KKR, colosso di private equity da 110 miliardi di capitalizzazione, è stata l’ultima di una lunga serie di istituzioni a sottolineare che il debito americano non è più un rifugio in tempi di incertezza. È quello che si è verificato nei giorni successivi all’annuncio dei dazi quando il rendimento del decennale americano, mentre gli indici azionari crollavano, saliva dal 4% al 4,5% nel giro di pochi giorni.
Nemmeno la riduzione dei dazi contro la Cina e la ripartenza delle navi verso la costa degli Stati Uniti sono finora stati sufficienti ad abbassare i rendimenti. Il downgrade di Moody’s di venerdì ha solo certificato una questione che da molti trimestri è al centro delle discussioni dei protagonisti della comunità finanziaria americana.
Ben prima delle elezioni di novembre, da Jamie Dimon e Larry Fink in giù, rispettivamente ad di Jp Morgan e Blackrock, la comunità finanziaria aveva segnalato l’insostenibilità delle finanze americane.

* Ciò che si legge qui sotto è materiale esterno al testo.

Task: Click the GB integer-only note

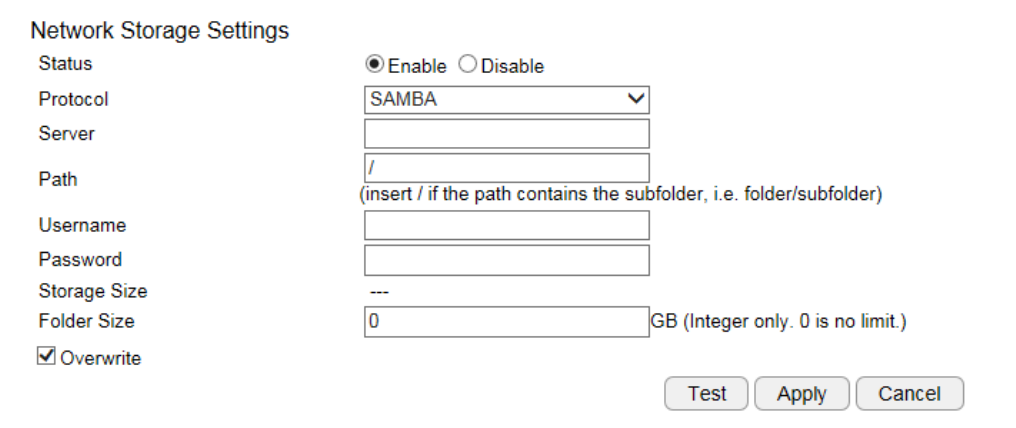Action: (x=779, y=323)
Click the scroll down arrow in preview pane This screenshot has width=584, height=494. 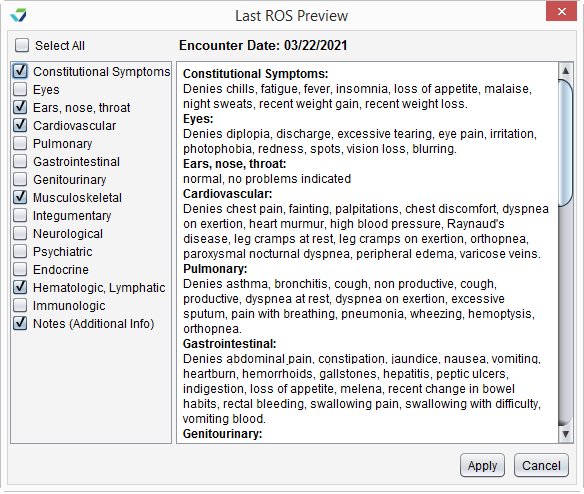565,434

Gli Stati Uniti hanno avuto deficit che non si vedevano da periodi di guerra sia nel 2023 che nel 2024 con l’economia che cresceva e la disoccupazione ai minimi. Oggi, complice la rottura delle catene di fornitura e la ridefinizione dei commerci, la questione è di attualità perché l’inflazione torna di moda. Della vicenda del debito pubblico americano e di quelli di molti altri Paesi sviluppati si potrebbero riempire enciclopedie. Tra i tanti angoli ce ne sono due di cui si discute meno.

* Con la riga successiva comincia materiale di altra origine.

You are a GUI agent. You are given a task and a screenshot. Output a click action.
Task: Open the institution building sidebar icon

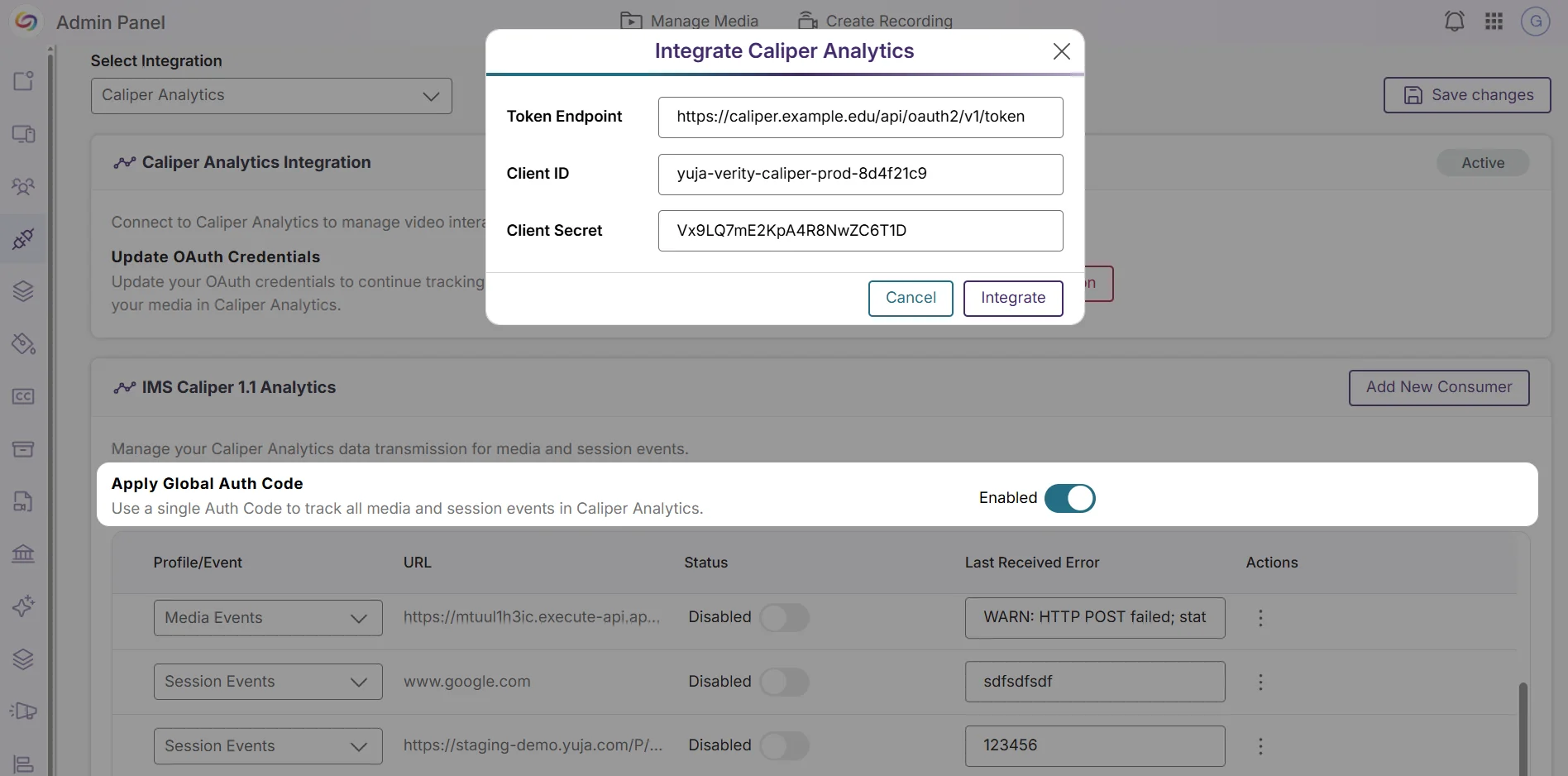click(23, 553)
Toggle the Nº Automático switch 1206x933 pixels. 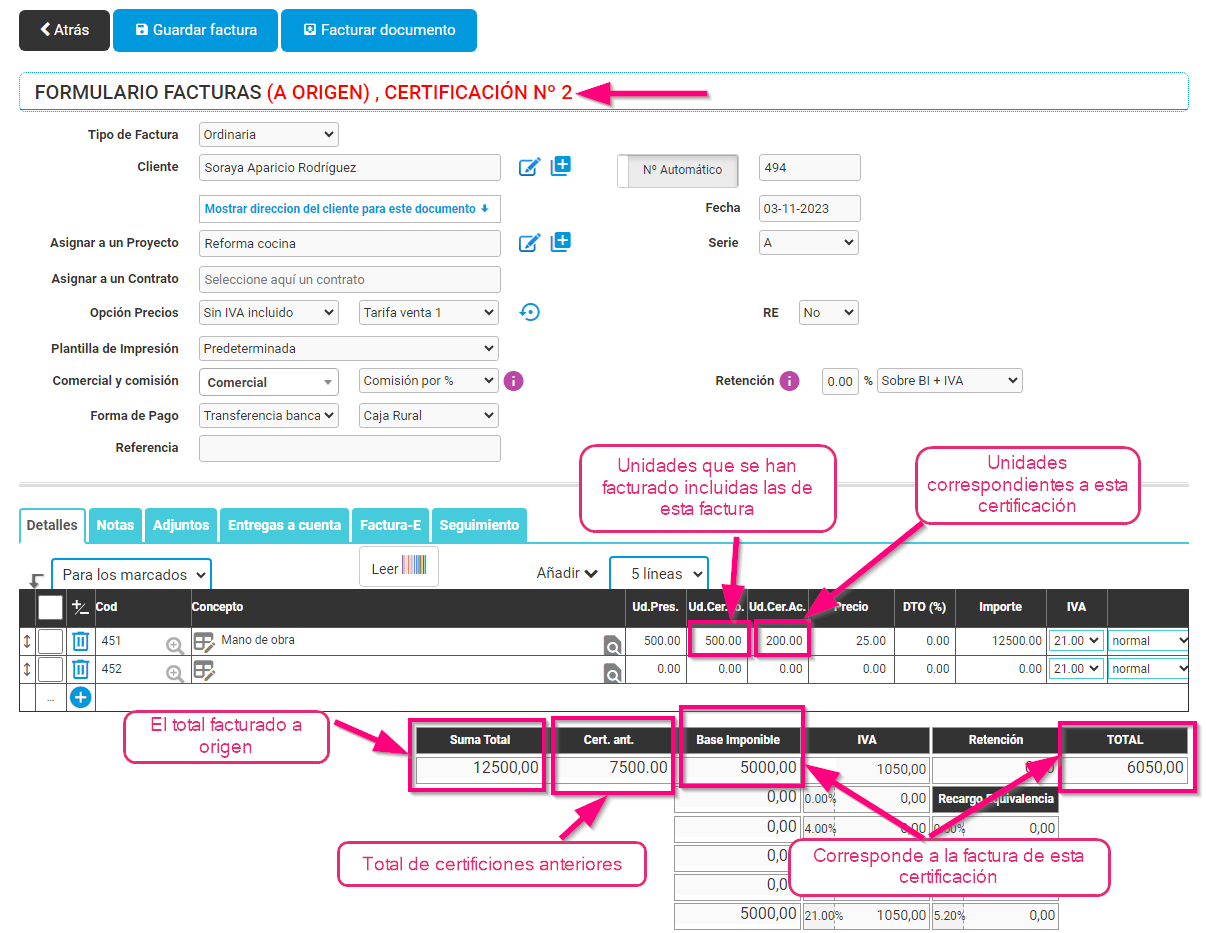[678, 170]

Il primo è che l’insostenibilità dei debiti pubblici, tutti cresciuti a dismisura negli ultimi due decenni, è frutto di due fasi storiche. La prima è la grande crisi finanziaria del 2008 e la seconda quella causata dai lockdown dopo l’arrivo del Covid. In entrambi i casi sono stati i Governi a salvare l’economia offrendo una copertura illimitata con la garanzia dei contribuenti. Le società, anche finanziarie, non sono saltate perché i Governi hanno espanso i propri bilanci e difeso passività che altrimenti sarebbero andate a zero.
Da entrambe le fasi le economie sono riemerse non solo con i profitti di prima, ma, in particolare nel 2022, con margini che non si vedevano da decenni. I costi e i benefici di quelle operazioni non sono stati distribuiti in modo proporzionale e questo spiega perché si è esaurita la capacità di supporto dei Governi che non hanno incassato il “premio” dell’assicurazione che hanno offerto né prima, né dopo le crisi.

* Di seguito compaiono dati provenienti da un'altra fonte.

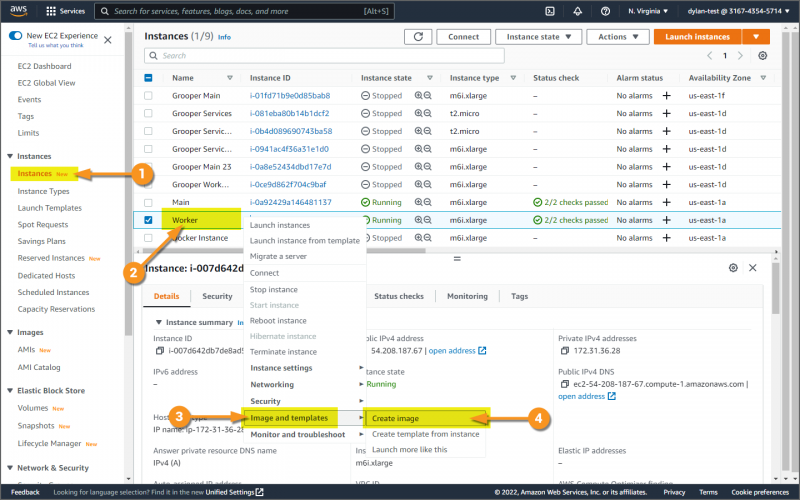The image size is (800, 500).
Task: Open the N. Virginia region dropdown
Action: [x=648, y=11]
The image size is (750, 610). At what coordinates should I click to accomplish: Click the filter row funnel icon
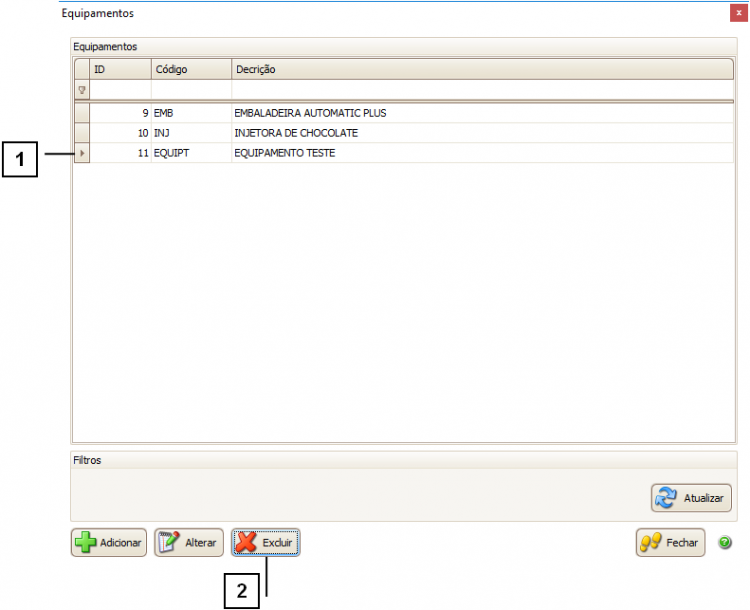tap(82, 90)
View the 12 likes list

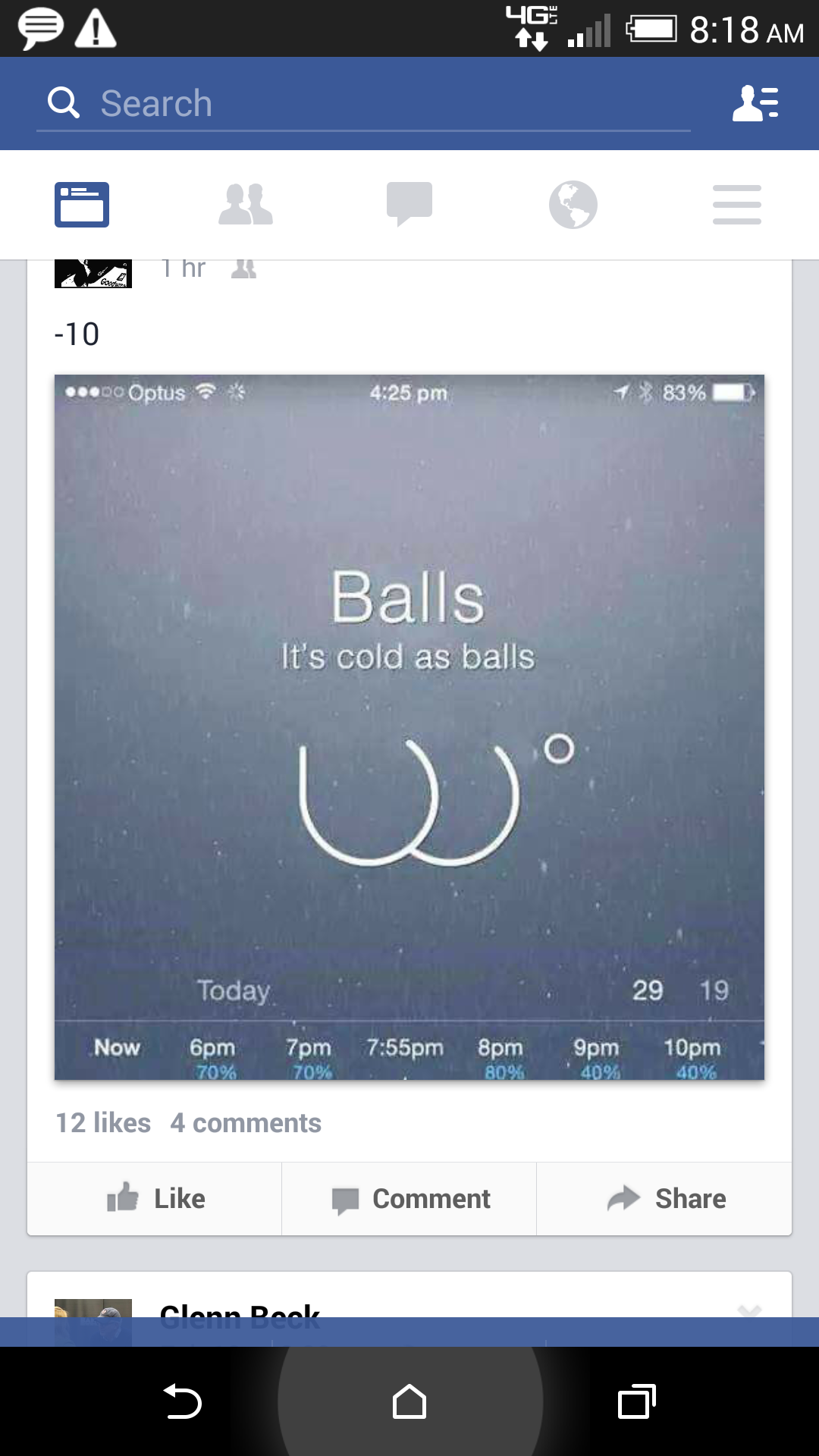coord(103,1123)
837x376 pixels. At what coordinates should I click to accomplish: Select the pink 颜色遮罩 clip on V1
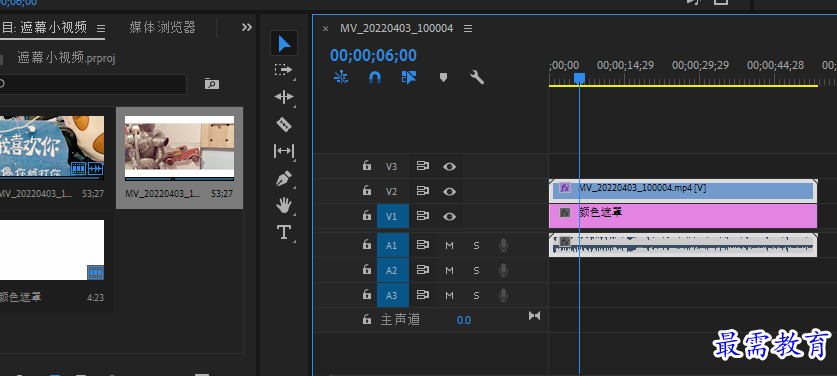coord(683,216)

Il secondo è che oltre a una questione finanziaria c’è anche un tema politico. È ormai opinione comune, con pieno diritto di cittadinanza nel dibattito economico (Ray Dalio tra i tanti), che la decisione di imporre sanzioni sugli asset russi o limitazioni nei pagamenti abbia offuscato lo status di valuta di riserva del dollaro. Si può anche ritenere, come la maggioranza di chi evidenzia questo tema, che gli Stati Uniti abbiano fatto e facciano bene a usare il dollaro per colpire o sanzionare la Russia, ma questo non toglie che il precedente non gioca a favore della valuta americana. Chiunque oggi è obbligato a chiedersi cosa succederebbe ai propri dollari in caso di disaccordo con gli Stati Uniti.
Questa può essere una domanda inutile alle nostre latitudini, ma in molte altre regioni diventa inevitabile. La diversificazione dal dollaro, questo può essere per esempio il caso cinese, non ha solo una motivazione economica ma anche politica; più i conflitti aumentano, più la questione diventa attuale.